Mid to deep ruby. Savoury, minerally, elegant and a little understated on the nose. Deep succulent cherry fruit supported by the right dose of chewy tannins. Very long. It is concentrated, tangy and composed all at the same time.
Drink 2022 - 2032
Walter Speller, JancisRobinson.com (May 2022)
Complex aromas of dried flowers, orange peel, white pepper, and many cherries. Full-bodied but linear and very fine in the centre palate, with a linear flow of citrusy acidity. From organically grown grapes.
This will age beautifully, but it’s already impressive to taste.
James Suckling, JamesSuckling.com (August 2022)
At an elevation of 400 metres, Vigna del Sorbo boasts Chianti Classico’s classic Galestro soil. The warm southwest-facing vineyard typically yields a powerful, intense wine that needs ageing. The 2019 demonstrates this site’s wild, penetrating characteristics but becomes harmonious quickly, revealing its balance and precision.
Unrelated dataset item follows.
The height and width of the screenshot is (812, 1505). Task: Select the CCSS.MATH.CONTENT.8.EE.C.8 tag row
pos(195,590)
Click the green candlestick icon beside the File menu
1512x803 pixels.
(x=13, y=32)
Wood-driven top notes of smoke and vanilla meld into pressed violets, rosemary and liquorice. Luscious red cherry and dark plum flesh are wrapped in long, layered chalky tannins. Across the palate, an energetic beam of unwavering acidity gives the wine a linear feel. The finish reverberates with fennel and crushed stone.
Drink 2026 - 2042
Michaela Morris, Decanter.com (March 2022)
About this WINE
Fontodi is located in the hills south of the town of Panzano in the heart of the Chianti Classico region.This 90-hectare estate was in a run down and derelict state when it was acquired by Domiziano and Dino Manetti in 1968. They totally replanted the vineyards and renovated the winemaking facilities and today Fontodi is recognised as one of the finest producers in the region.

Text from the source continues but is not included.